Babcock & Wilcox Thermal segment revenues were $83.8 million in the third quarter of 2021, an increase of 19.7% compared to $70.0 million in the prior-year period, primarily due to a higher level of activity in our project business than in the prior-year period which was negatively impacted by COVID-19. Adjusted EBITDA in the third quarter of 2021 was $9.2 million, an increase of 26.3% compared to $7.3 million in last year’s quarter, primarily due to the increase in volume, partially offset by the effects of product mix and an increase in shared resources due to higher volume; adjusted EBITDA margin was 11.0% in the quarter compared to 10.4% in the same period last year. Adjusted gross profit in the third quarter of 2021 improved to $21.3 million, compared to $20.6 million in the prior-year period, primarily due to the increase in revenue offset partially by less favorable product mix and an increase in allocated cost for shared resources due to higher volume.
On September 30, 2021, the Company acquired a 60% controlling ownership stake in Illinois-based solar energy contractor Fosler Construction Company Inc. (“Fosler Construction”). Fosler Construction provides commercial, industrial and utility-scale solar services and owns two community solar projects in Illinois being developed under the Illinois Solar for All program. Fosler Construction, founded in 1998 and employing approximately 120 people, has a track record of successfully completing solar projects profitably with union labor and aligning its model with a growing number of renewable project incentives in the U.S. Fosler Construction is well-positioned to capitalize on the high-growth solar market in the U.S. and the acquisition aligns with the Company’s growth strategy for its clean and renewable energy businesses. Fosler Construction will be reported as part of the B&W Renewable segment, and will operate under the name Fosler Solar, a Babcock & Wilcox company.
In addition, on September 28, 2021, the Company announced that it had signed a definitive agreement to acquire VODA A/S, a leading multi-brand aftermarket parts and service provider for the waste-to-energy and biomass-to-energy markets based in Vejen, Denmark.

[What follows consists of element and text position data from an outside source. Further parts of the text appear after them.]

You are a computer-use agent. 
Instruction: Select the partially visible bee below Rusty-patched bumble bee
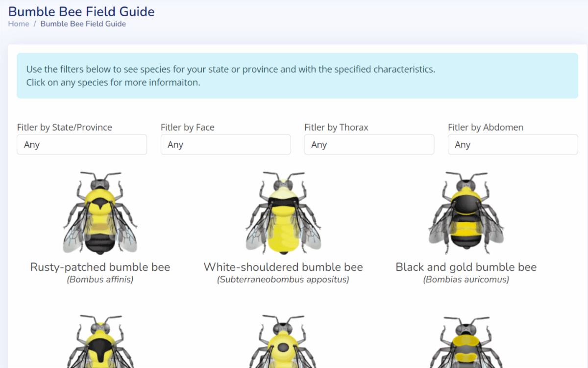point(100,342)
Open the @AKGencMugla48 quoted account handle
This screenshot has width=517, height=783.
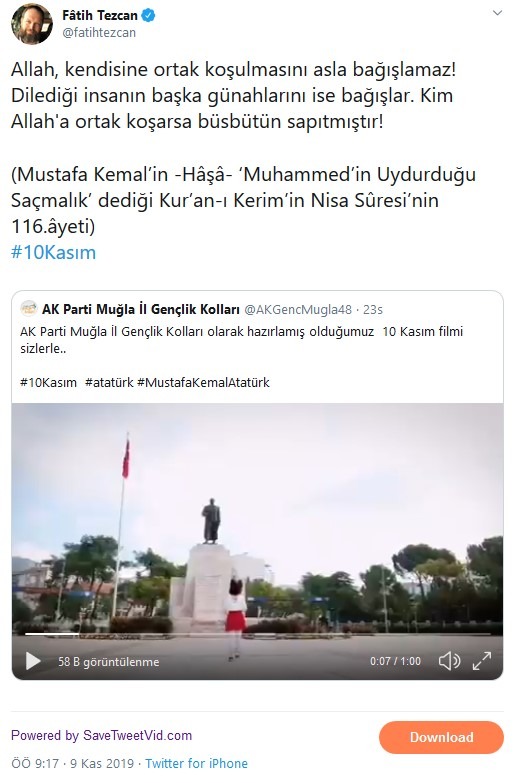click(x=298, y=310)
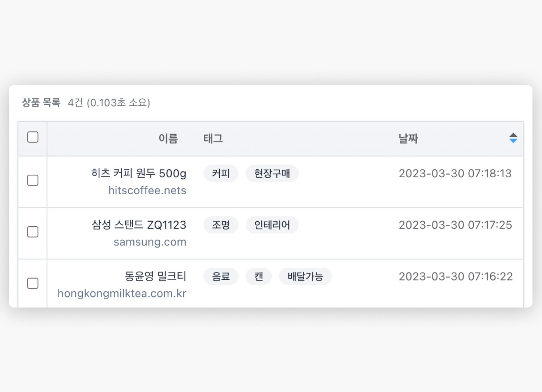
Task: Click the 태그 column header
Action: click(x=213, y=139)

The Company plans to combine VODA A/S with its aftermarket services business to serve as B&W’s platform for its renewable service business in Europe. The transaction is targeted to close by the end of the year, following the satisfaction of customary closing conditions, including regulatory review in Denmark which is currently ongoing.
The global COVID-19 pandemic has disrupted business operations including global supply chains, trade, commerce, financial and credit markets, and daily life throughout the world. The Company’s business has been, and continues to be, adversely impacted by the measures taken and restrictions imposed in the countries in which it operates and by local governments and others to control the spread of this virus. These measures and restrictions have varied widely and have been subject to significant changes from time to time depending on the changes in the severity of the virus in these countries and localities. These restrictions, including travel and curtailment of other activity, negatively impact the Company’s ability to conduct business.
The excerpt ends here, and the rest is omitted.